- Opening Delimiter -

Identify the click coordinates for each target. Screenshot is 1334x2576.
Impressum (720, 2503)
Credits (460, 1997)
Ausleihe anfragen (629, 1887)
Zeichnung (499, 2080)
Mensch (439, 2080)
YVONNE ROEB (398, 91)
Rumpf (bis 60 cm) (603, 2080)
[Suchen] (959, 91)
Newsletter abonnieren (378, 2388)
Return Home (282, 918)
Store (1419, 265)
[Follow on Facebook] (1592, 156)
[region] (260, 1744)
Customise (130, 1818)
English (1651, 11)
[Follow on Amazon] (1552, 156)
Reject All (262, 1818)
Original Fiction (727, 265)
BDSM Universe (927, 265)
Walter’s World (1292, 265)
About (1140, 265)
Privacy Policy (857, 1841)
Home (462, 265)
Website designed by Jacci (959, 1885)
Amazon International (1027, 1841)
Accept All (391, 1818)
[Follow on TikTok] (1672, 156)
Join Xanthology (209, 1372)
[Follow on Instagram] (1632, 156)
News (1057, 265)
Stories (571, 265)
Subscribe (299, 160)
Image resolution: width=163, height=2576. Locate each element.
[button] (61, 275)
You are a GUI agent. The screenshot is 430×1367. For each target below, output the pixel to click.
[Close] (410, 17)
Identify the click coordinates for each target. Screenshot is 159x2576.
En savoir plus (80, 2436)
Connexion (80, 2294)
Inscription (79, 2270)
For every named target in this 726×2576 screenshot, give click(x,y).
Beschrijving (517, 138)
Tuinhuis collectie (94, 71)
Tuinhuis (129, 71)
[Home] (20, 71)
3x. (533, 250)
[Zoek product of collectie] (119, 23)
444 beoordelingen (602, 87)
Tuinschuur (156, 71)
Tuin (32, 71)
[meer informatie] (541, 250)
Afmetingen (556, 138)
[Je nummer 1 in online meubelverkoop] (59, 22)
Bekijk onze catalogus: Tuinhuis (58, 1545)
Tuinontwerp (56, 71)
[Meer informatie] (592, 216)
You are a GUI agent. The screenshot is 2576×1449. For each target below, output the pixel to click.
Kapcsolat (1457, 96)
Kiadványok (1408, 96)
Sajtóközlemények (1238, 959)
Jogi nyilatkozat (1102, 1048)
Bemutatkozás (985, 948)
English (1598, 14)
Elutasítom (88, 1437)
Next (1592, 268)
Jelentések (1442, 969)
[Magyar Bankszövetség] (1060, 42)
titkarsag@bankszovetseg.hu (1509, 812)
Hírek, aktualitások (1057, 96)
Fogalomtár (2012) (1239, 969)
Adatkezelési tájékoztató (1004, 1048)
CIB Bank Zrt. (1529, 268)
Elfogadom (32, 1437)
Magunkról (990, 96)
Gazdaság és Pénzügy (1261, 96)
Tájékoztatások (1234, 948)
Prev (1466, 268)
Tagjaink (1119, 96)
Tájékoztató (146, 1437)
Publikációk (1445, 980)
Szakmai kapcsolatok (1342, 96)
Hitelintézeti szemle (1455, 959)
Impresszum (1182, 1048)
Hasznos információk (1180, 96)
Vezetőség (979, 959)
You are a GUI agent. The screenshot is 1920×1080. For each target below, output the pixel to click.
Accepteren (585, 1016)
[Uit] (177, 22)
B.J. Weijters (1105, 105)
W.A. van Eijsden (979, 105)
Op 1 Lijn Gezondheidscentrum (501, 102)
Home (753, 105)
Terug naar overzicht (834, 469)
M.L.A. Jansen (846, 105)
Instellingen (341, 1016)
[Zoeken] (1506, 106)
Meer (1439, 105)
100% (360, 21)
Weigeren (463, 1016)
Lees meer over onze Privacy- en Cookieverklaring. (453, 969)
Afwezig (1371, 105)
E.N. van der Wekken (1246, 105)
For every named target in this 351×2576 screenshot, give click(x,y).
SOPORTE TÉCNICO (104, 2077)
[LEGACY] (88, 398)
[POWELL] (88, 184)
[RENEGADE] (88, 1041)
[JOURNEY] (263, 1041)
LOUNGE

- Closing Delimiter -

◆ AIM OF THE EXERCISE:
Which lines above include the string "every"? Show them.

◆ RESPONSE TO THE TASK:
For every named target in this 726×2576 screenshot, give click(x,y).
For every named target in this 351×2576 screenshot, give click(x,y).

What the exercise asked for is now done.